Freddie plunged back into the vortex of the hospital. He found Kate White again, her hair sticking to her cheeks with rain, a smear of blood on her forehead. “Sister, there’s a German prisoner out there with the wounded.” She was already shaking her head to dismiss him, but he forged on. “He’s got the jacket and the tags of a bloke called Wilfred Iven. He don’t speak much English. But he showed them to me. Said he was to give them to a nurse called Laura Iven. I didn’t know what to do with him.”

“Iven—” Kate White whispered, and then her exhausted gaze sharpened. “Out there? Take me to this man. Quickly.”

Kate followed Freddie out, through the wreckage of men on stretchers, to the place where Winter knelt, head bowed. She summoned orderlies in her wake, and dropped down at once beside Winter. Took his pulse, touched his forehead, looked at his wound. Shook her head. “Get him up,” she said to the orderlies. “Now. Where did you get these things, sir?” The question was directed at Winter. She had Freddie’s jacket in her hands.

Winter said nothing. Freddie didn’t know if he was conscious. Kate turned her head, but she sought for Freddie in vain. He’d slipped out of reach of the lantern, behind the shield of the rain and the darkest part of the night. Don’t ask who I am. I’m nothing, I died on the Ridge. Think only of him. He’s the only one who can tell you what you want to know. If you save him. You have to save him.
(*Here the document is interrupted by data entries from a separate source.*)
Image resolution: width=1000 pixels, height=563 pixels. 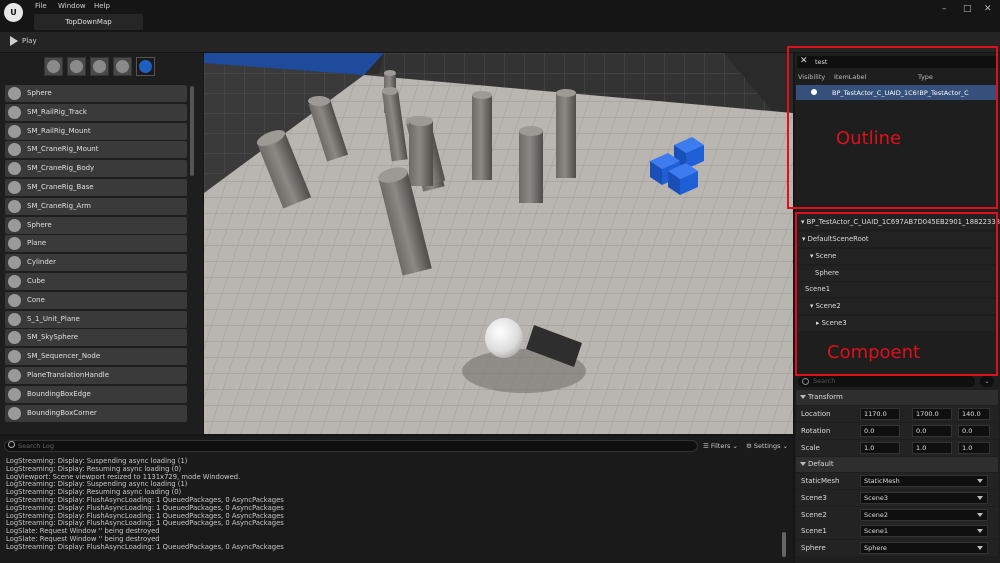 What do you see at coordinates (14, 41) in the screenshot?
I see `play-icon` at bounding box center [14, 41]. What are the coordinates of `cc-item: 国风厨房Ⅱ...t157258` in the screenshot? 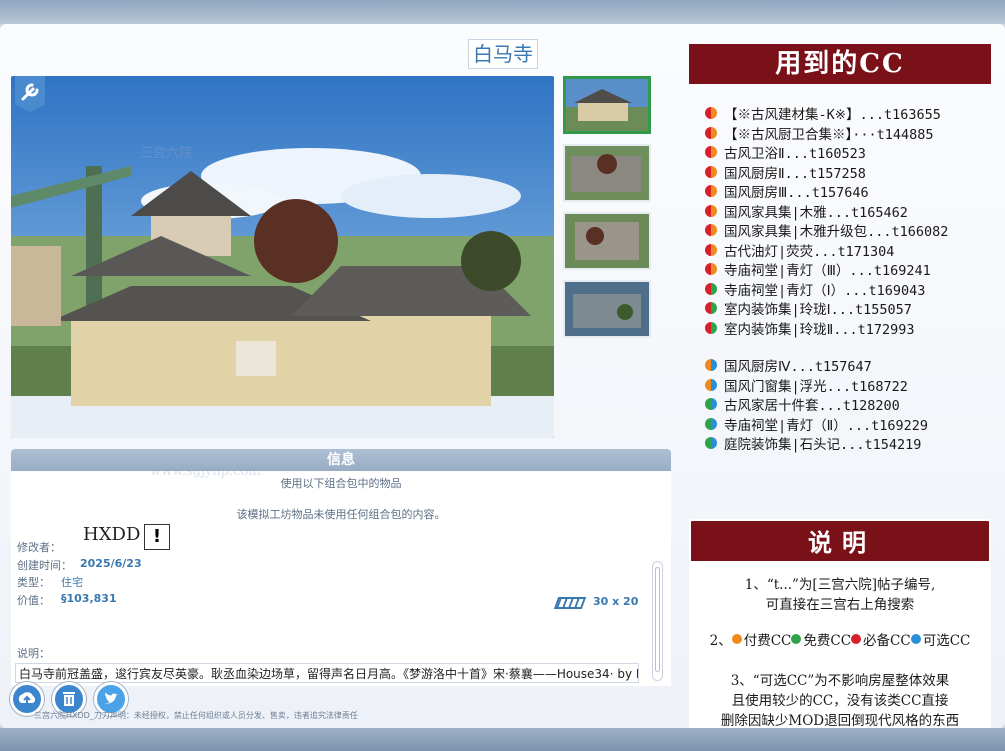 It's located at (786, 172).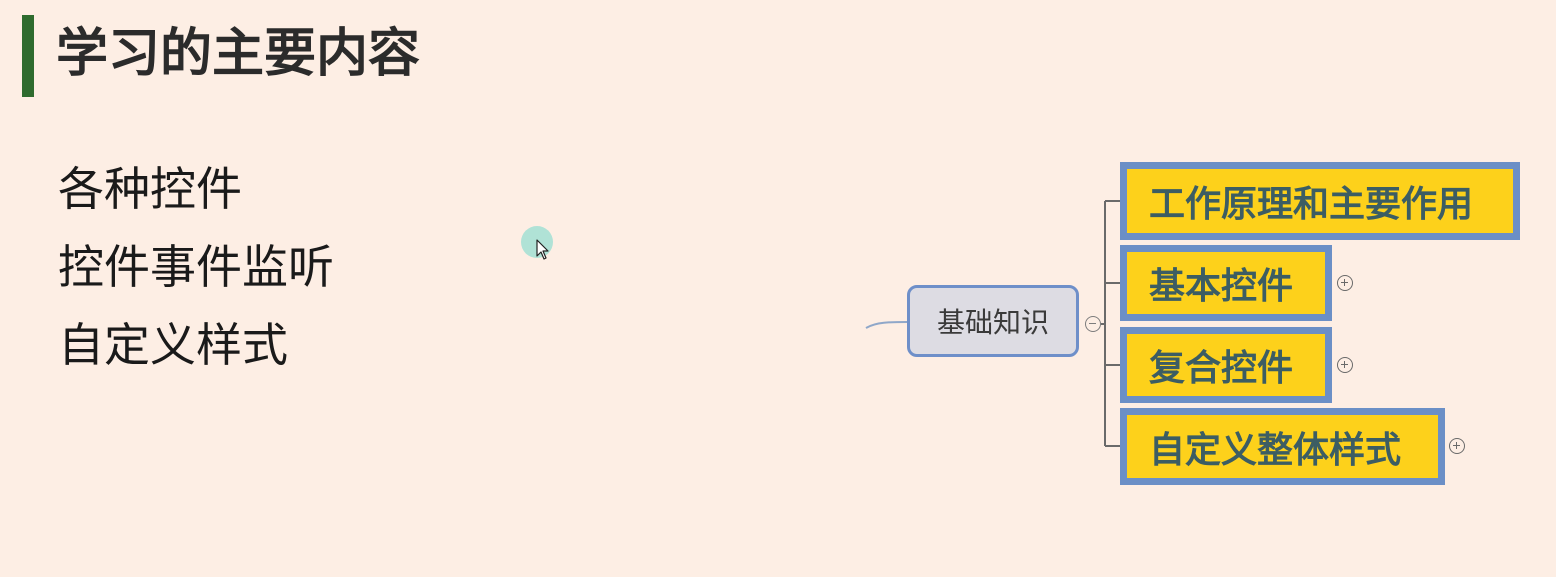 This screenshot has width=1556, height=577. I want to click on child-node-label: 复合控件, so click(1222, 368).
Only then did he realize that Faland hadn’t been a figment of his shattered mind. For Faland was there again, with him in the sheltering darkness, near enough for Freddie to see that one of his eyes reflected the glittering point of the lantern, and the other did not. He was watching the little lamplit tableau: the nurse and the wounded man. “Well, you are a clever boy, aren’t you?” he murmured. “Think she’ll save him for her dead friend’s sake?”
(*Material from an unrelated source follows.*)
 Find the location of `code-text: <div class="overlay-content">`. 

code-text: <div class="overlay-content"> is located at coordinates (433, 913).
“My sister,” whispered Freddie in a voice he hardly recognized. “Laura.” The orderlies were rolling Winter onto a stretcher. Kate was bending to take the tags clutched in Winter’s hand. Freddie’s tags. All that was left of Private Wilfred Charles Iven. She slipped the tags from Winter’s failing grasp, although he made a faint sound of protest. She said, “Come on, you’re not going to die on me, sir. Get him up. Gentle with that arm.”

And then they carried Winter away through the rain. Just like that he was gone. Just like Laura. Everyone was gone.

Freddie was alone. The purpose that had driven him off the Ridge left him suddenly; he swayed like a puppet with cut strings.

But he didn’t fall. A hand caught his elbow. “What now?” said Faland, still beside him. “Off you go, back to barracks? Or to Bedlam more like, considering the look on your face.”

Freddie didn’t answer. He had nothing. What future waited for him but to lie down in the mud and let the drowned man take what was his? “I’m already dead,” he whispered.

“Straight to perdition, then?” Faland said lightly. “Well, it can hardly be worse, can it?” And when Freddie turned his head to look, Faland smiled.